The JAMA Network Journals

The drug memantine lessens the decline in cognition and activities of daily living for patients with moderate to severe Alzheimer disease (AD) who are also receiving donepezil (another drug used to treat AD), according to a new study in the January 21 issue of The Journal of the American Medical Association (JAMA).

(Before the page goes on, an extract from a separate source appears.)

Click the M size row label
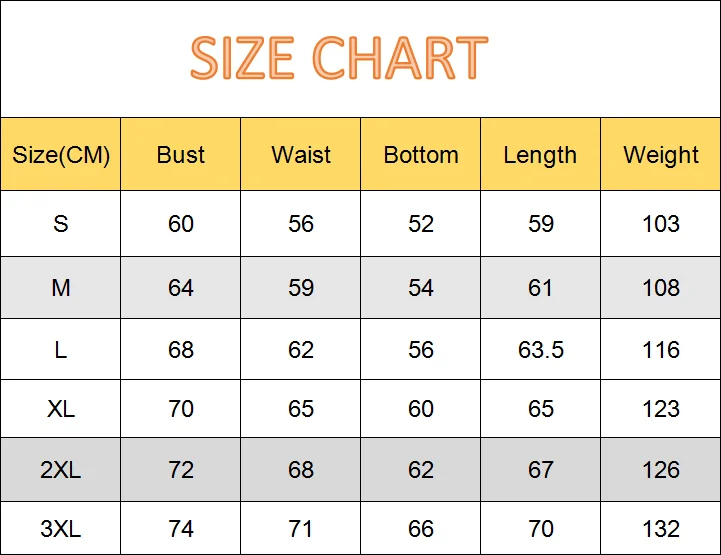 click(x=61, y=288)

Alzheimer disease is a neurodegenerative disorder characterized by cognitive decline, impaired performance of activities of daily living, and behavioral and psychiatric signs and symptoms, according to background information in the article. Alzheimer disease affects approximately 4.5 million people in the United States. Memantine is the first member of a new class of medications (a low-to-moderate-affinity, uncompetitive N-methyl-D-aspartate [NMDA] receptor antagonist) showing clinical benefit and good tolerability in AD patients. It was approved by the Food and Drug Administration in October 2003 for the treatment of Alzheimer disease.

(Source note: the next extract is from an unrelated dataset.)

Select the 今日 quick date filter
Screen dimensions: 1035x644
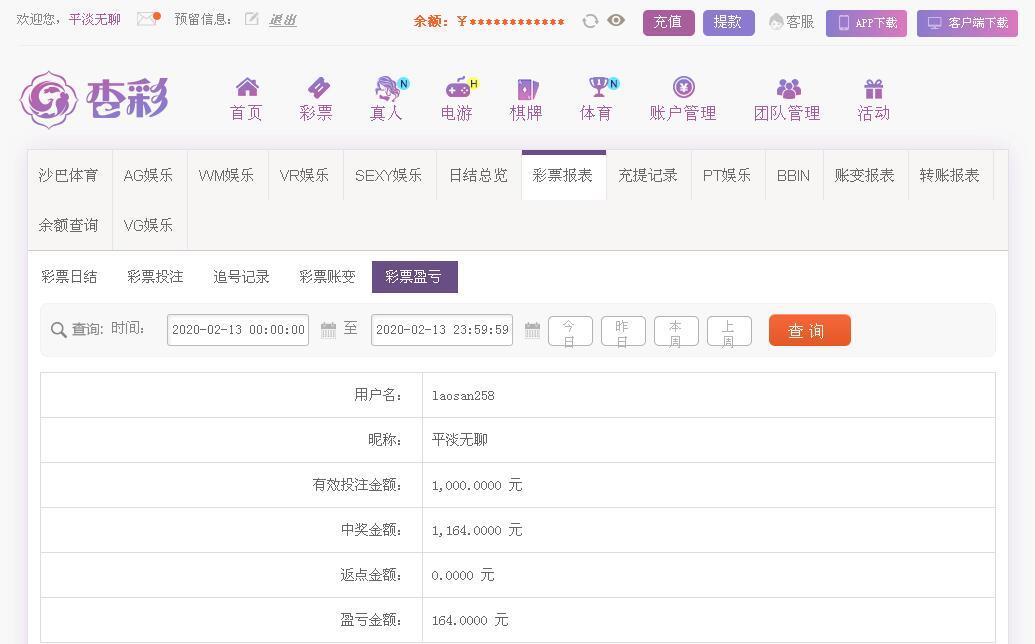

Pierre N. Tariot, M.D., from the University of Rochester Medical Center, Rochester, N.Y., and colleagues compared the efficacy and safety of memantine versus placebo (sugar pill) in patients with moderate to severe AD already receiving stable treatments with another AD drug, donepezil, a cholinesterase inhibitor. The study was conducted at 37 U.S. sites between June 11, 2001 and June 3, 2002. The 404 participants were randomized to receive memantine (starting dose 5 milligrams/day, increased to 20 mg/d, n=203) or placebo (n=201) for 24 weeks. A total of 322 patients (80 percent) completed the clinical trial. Cognitive, functional, and global outcome measures were obtained at the start of the study (baseline), and at the end of weeks 4, 8, 12, 18 and 24. The researchers looked at the change from baseline on the Severe Impairment Battery (SIB), a measure of cognition, such as memory, orientation, language, and attention, and in activities of daily living (such as bathing and dressing).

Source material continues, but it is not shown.